筆者前期利用傷寒沙門菌全基因組芯片，研究了高滲應激環境下的兩個重要調節因子（RpoE和RpoS）的雙重調控作用，結果發現，在傷寒沙門菌處于高滲應激環境時，t4606基因的表達同時受到RpoE和RpoS的雙重調控，說明t4606基因在傷寒沙門菌適應高滲應激環境方面具有重要的意義［3］。進一步利用生物信息學軟件對t4606基因序列進行分析后發現，t4606基因具有70%的Patatin樣磷脂酶基序，可能編碼一種Patatin樣磷脂酶。Patatin樣磷脂酶和細菌的侵襲性和毒力密切相關。Banerji和Flieger［9］的研究表明，具有致病性的細菌內，含有Patatin樣編碼區域的蛋白比非致病性細菌更為常見。也有研究表明，銅綠假單胞菌肺炎患者體內出現急性肺損傷，有可能是由銅綠假單胞菌Ⅲ型分泌系統分泌的ExoU毒素進入真核細胞的細胞質所致［10］。ExoU毒素由exoU基因編碼，而exoU基因類似于傷寒沙門菌t4606基因，其所編碼蛋白質的氨基酸序列中具有Patatin樣磷脂酶片段，且該片段與哺乳動物體內的非鈣離子依賴性磷脂酶A2具有同源性，并且ExoU毒素的溶血磷酸酶A活性和細胞毒作用與該片段有關［10］。傷寒沙門菌中是否存在Patatin樣磷脂酶尚無文獻報道，值得進一步深入研究。

本研究采用分子生物學技術，結合t4606基因的特性，通過優化相關實驗條件，成功制備了傷寒沙門菌t4606基因缺陷株及其回補株，并觀察了不同菌株在模擬人體腸道高滲應激環境下的生存能力。通常情況下，腸道致病菌在進入人體腸道后，必須適應環境滲透壓的巨大改變，即從食物中的低滲環境到腸道內的高滲環境。致病菌只有適應了新的滲透壓環境，才能侵襲腸上皮細胞。因此，了解傷寒沙門菌適應人體腸道內高滲應激環境的機制，對進一步分析傷寒沙門菌的整體致病機制具有重要的意義。本研究中的生長曲線分析證實，高滲應激環境下，t4606缺陷株的生長能力明顯弱于野生株，但在回補t4606基因至t4606缺陷株后，其生長能力恢復至野生株水平。由此可見，t4606基因在傷寒沙門菌適應高滲應激環境方面發揮著重要的作用。

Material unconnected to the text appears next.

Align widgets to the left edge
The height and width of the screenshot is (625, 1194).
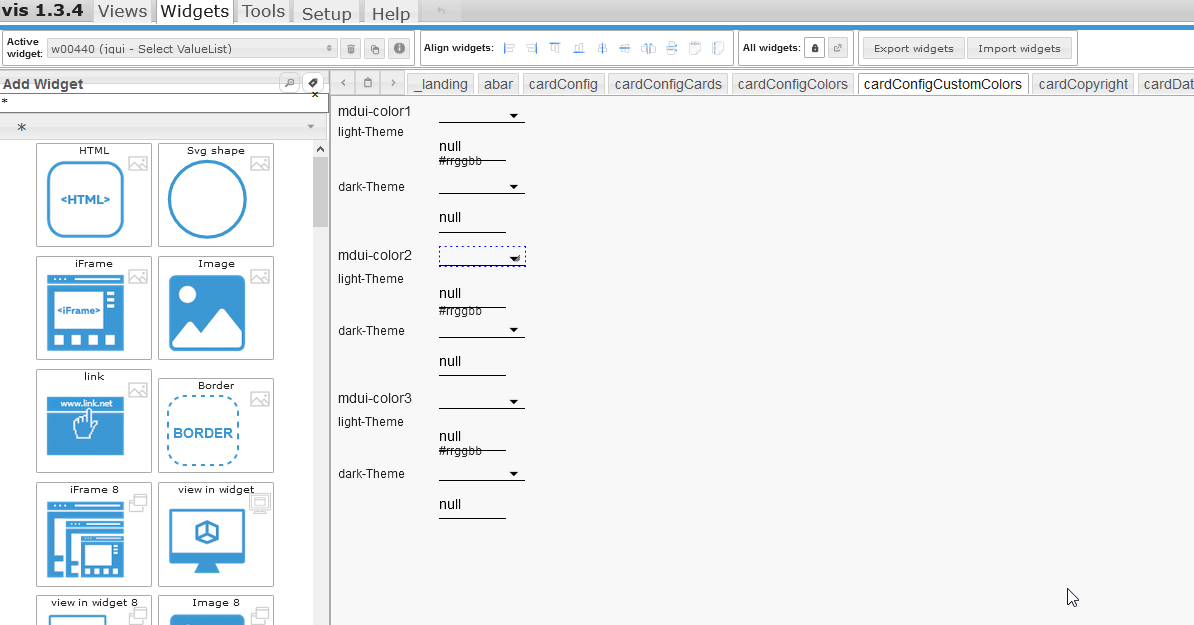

本文對高滲應激環境下傷寒沙門菌t4606基因的生物學功能進行了初步研究，為進一步深入了解t4606基因在傷寒沙門菌中發揮作用的機制奠定了基礎，也說明t4606有可能作為臨床預防和治療傷寒沙門菌感染的靶向基因，為傷寒沙門菌感染的臨床分子靶向治療提供了新的研究方向。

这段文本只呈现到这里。